Alternatively, you could use a relative path from the script,
e.g. ../data/raw/s01_download_penguins. The ..
means “go up one directory”, so from the code directory, it
would go to the root of the repository, then into
data/raw/s01_download_penguins. If you want more
information on relative paths, have a look at this link.
Add the chunk above to our s01_download_penguins.Rmd and save it.
We can see the script in the code directory:
fs::dir_tree()
#> .
#> ├── README.md
#> ├── code
#> │ ├── README.md
#> │ └── s01_download_penguins.Rmd
#> ├── data
#> │ ├── README.md
#> │ ├── intermediate
#> │ │ └── README.md
#> │ └── raw
#> │ ├── README.md
#> │ └── original
#> │ └── tux_measurements.csv
#> ├── results
#> │ └── README.md
#> └── writing
#> └── README.mdYou can now open the Rmd and knit it to download the data.

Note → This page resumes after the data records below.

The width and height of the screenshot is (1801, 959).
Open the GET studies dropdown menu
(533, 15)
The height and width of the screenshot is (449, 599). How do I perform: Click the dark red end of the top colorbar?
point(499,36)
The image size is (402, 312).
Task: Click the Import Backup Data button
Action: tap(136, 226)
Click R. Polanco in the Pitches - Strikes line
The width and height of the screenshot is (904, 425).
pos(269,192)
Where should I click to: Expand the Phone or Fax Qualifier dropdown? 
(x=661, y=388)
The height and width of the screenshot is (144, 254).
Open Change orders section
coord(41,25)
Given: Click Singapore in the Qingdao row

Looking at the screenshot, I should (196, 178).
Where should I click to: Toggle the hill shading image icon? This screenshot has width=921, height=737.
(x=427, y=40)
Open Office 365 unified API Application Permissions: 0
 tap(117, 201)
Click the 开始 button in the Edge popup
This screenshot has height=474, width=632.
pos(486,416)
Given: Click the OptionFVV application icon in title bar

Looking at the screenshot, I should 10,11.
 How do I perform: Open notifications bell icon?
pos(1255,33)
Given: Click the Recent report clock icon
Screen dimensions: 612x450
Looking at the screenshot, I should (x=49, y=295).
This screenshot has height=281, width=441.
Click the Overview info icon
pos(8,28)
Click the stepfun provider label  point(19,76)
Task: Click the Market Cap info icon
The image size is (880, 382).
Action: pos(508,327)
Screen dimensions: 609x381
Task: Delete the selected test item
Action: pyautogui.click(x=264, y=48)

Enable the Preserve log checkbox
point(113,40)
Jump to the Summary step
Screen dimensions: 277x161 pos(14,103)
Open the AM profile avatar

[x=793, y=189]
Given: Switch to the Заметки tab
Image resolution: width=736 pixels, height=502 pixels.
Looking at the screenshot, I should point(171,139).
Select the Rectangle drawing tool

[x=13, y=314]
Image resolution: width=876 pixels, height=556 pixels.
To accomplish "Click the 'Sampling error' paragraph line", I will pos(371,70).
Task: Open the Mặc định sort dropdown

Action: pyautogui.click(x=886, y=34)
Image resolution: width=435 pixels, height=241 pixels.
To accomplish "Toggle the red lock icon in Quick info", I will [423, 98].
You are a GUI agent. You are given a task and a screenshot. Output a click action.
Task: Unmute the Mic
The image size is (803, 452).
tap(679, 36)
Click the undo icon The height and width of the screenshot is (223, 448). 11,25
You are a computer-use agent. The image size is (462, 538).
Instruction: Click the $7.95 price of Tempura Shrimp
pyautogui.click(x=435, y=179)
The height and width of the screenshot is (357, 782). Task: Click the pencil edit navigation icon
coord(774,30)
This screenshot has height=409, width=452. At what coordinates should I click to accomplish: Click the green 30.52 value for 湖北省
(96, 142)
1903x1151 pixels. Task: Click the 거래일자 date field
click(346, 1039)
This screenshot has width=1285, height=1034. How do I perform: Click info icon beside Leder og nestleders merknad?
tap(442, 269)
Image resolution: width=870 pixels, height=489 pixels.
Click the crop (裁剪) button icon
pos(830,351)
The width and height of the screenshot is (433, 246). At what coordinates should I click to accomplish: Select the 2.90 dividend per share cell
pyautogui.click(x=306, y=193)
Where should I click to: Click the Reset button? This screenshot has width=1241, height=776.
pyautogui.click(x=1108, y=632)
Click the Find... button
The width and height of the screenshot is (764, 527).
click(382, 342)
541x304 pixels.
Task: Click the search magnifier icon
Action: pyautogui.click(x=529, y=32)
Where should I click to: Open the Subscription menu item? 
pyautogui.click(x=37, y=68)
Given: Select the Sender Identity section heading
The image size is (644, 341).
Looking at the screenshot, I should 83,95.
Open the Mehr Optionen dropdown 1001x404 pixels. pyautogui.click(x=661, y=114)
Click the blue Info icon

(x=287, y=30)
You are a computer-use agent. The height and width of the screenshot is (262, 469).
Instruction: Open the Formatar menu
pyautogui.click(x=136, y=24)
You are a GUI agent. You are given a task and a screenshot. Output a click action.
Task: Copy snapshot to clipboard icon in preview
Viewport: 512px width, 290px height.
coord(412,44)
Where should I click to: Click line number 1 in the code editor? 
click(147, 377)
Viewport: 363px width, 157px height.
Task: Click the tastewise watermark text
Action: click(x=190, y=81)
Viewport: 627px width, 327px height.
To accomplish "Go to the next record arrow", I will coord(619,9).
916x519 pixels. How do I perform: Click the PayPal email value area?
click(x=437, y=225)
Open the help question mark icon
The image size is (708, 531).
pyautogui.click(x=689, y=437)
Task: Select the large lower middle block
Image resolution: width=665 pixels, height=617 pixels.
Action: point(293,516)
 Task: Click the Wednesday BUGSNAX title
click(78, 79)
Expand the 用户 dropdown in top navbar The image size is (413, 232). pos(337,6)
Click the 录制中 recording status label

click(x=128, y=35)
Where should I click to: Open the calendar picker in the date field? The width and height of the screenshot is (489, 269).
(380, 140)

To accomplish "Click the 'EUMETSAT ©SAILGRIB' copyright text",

#> processing file: s01_download_penguins.Rmd
#> output file: s01_download_penguins.knit.md
#>
#> Output created: s01_download_penguins.pdf
We can see that the data was saved in the right place:
fs::dir_tree()
#> .
#> ├── README.md
#> ├── code
#> │ ├── README.md
#> │ └── s01_download_penguins.Rmd
#> ├── data
#> │ ├── README.md
#> │ ├── intermediate
#> │ │ └── README.md
#> │ └── raw
#> │ ├── README.md
#> │ ├── original
#> │ │ └── tux_measurements.csv
#> │ └── s01_download_penguins
#> │ ├── palmer_penguins.csv
#> │ └── renv_s01_download_penguins.json
#> ├── results
#> │ ├── README.md
#> │ └── s01_download_penguins
#> │ ├── README.md
#> │ └── s01_download_penguins.pdf
#> └── writing
#> └── README.mdNote that knitting our Rmd also created the new directory
results/s01_download_penguins to store the knitted
markdown. Standard Rmd documents save the outputs in the same directory
as the code, which would break the rule of separation of code and
outputs. To avoid this, rmd documents created with
resrepo::create_rmd(), have their knitted output stored in
the right place in results by default. In this case, this document is
pretty minimal (it just repeats the code used to download and save), but
later on we will use it to document our analysis.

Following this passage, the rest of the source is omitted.